The arrest and sentencing of prominent environmentalist Nguy Thi Khanh and other rights defenders in Vietnam are in conflict with the country’s commitment to reducing its considerable carbon emissions to combat climate change, human rights and environmental groups said.

Nguy Thi Khanh, an ardent opponent of Vietnam’s reliance on coal power and winner of the Goldman Environmental Prize in 2018, was arrested in January for failing to pay a 10% tax on her U.S. $200,000 prize money, equivalent to about 4.65 billion Vietnamese dong. The executive director of the environmental NGO Green Innovation and Development Centre was sentenced on June 17 in Hanoi.

The Oil Change International (OIC), the International Federation for Human Rights (FIDH) and the Observatory for the Protection of Human Rights Defenders criticized the arrest and demanded Khanh’s release.

“Earlier this month, Nguy Thi Khanh was sentenced to prison on trumped up tax evasion charges, which have widely been condemned as an attempt to silence Vietnam’s most influential environmental activist,” OIC said in a statement issued Tuesday. “Her arrest is the latest in a string of efforts to repress activists in Vietnam.”

Khanh had been active in pointing out the negative effects of coal-fired plants and calling for clean energy use. Vietnam is the ninth-largest coal user in the world, but Prime Minister Pham Minh Chinh vowed that the country would stop building new coal-fired power plants and work to reduce greenhouse gas emissions to net-zero by 2050.

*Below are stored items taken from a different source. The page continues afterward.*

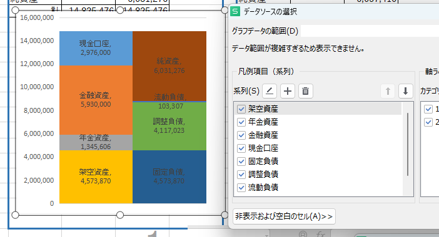
Task: Move the series down with down arrow
Action: click(405, 91)
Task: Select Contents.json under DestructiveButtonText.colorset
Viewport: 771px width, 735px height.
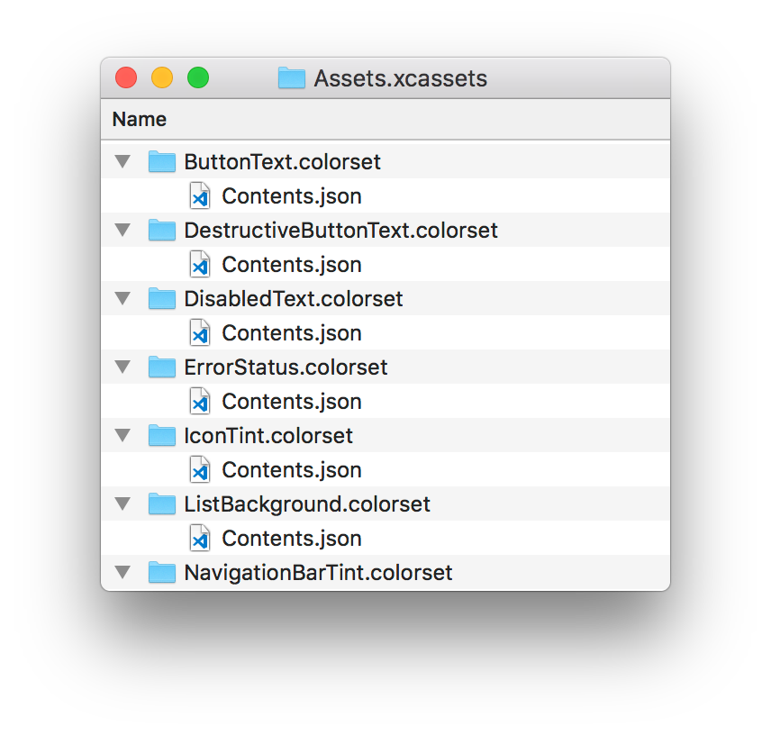Action: pos(291,265)
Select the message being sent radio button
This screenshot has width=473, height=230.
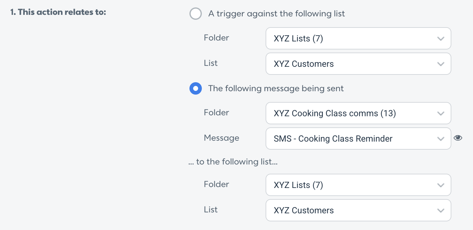tap(196, 88)
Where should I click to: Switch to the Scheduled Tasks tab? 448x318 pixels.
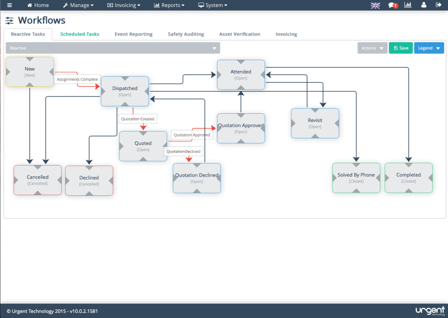point(80,34)
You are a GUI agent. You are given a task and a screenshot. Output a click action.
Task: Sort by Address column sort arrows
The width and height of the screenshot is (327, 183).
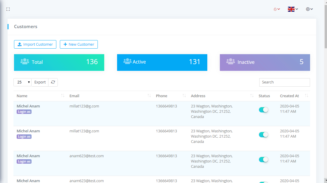pos(252,96)
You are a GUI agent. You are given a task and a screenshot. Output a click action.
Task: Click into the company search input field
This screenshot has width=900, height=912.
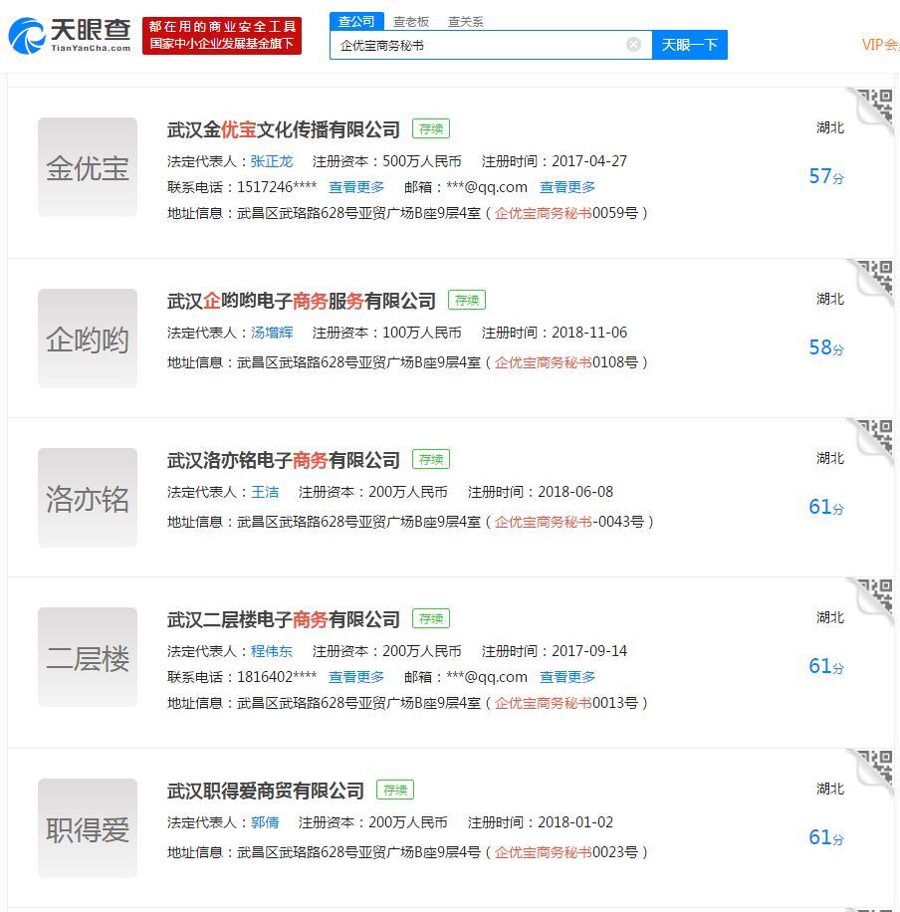[478, 45]
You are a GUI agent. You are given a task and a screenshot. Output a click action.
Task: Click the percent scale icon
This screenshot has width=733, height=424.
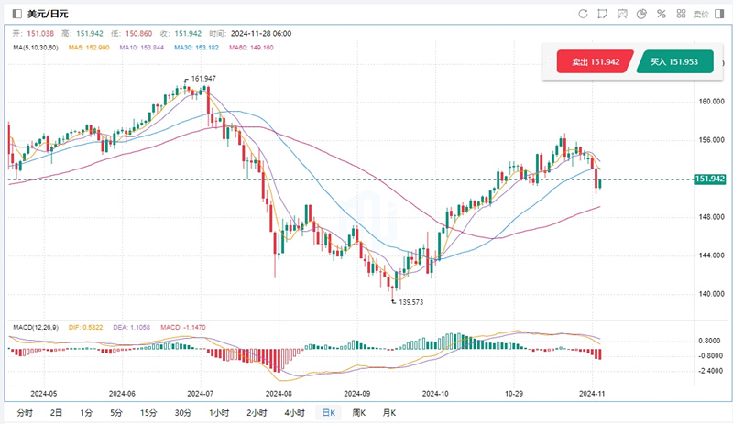[662, 14]
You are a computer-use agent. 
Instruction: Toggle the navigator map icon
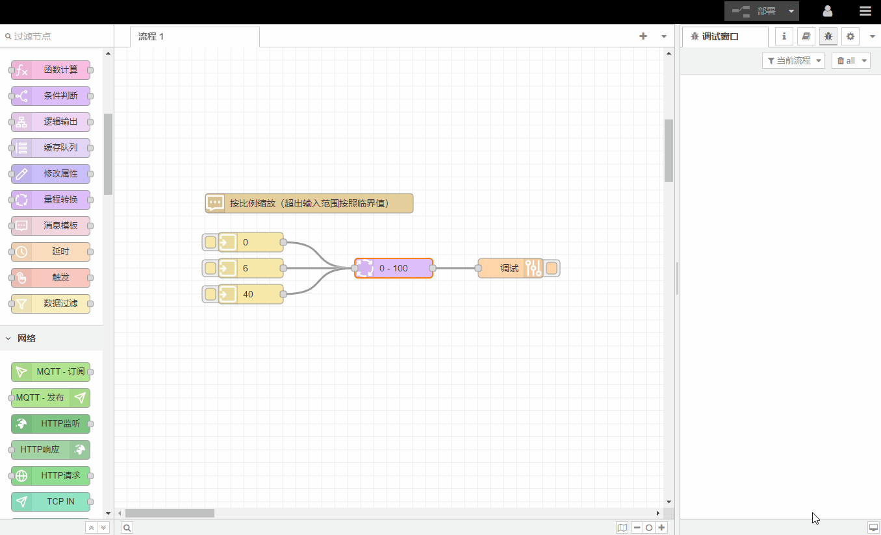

In October 2021, Khanh and representatives from other NGOs told Pham that Vietnam needed to revise a national power development plan for 2021-2030 to meet its goals, according to the Observatory for the Protection of Human Rights Defenders. Two years earlier, she joined a dozen NGOs in signing the “Hanoi Statement,” demanding that the government stop funding coal-fired power plants.

Khanh is the fourth environmental rights defender to be arrested this year on a tax evasion charges, the Observatory said in a statement issued on June 24.

On Jan. 11, 2022, Mai Phan Loi, founder and director of the Center for Media in Educating Community (MEC), was sentenced to four years in jail, while Bach Hung Duong, MEC’s former director, received a two-year, six-month sentence. Nearly two weeks later, Dang Dinh Bach, director of the Law and Policy of Sustainability Development Research Center (LPSD), was sentenced to five years in prison.

Though nonprofit organizations are exempt from paying corporate taxes in Vietnam, the tax law pertaining to NGOs receiving funds from international donors are particularly vague and restrictive, according to the Observatory.

The organizations of the activists and the Vietnam Committee on Human Rights believe that the arrests were triggered by their promotion of civil society’s role in monitoring the European Union-Vietnam Free Trade Agreement that came into force in 2021, the Observatory said. 

Both Loi and Bach were executive board members of VNGO-EVFTA Network, a group of seven development and environmental CSOs set up in November 2020 to raise awareness about the FTA and its civil society element, known as the Vietnam Domestic Advisory Group. After the organizations, including MEC and LPSD, submitted applications for membership in the advisory group, Loi and Bach were arrested in early July 2021.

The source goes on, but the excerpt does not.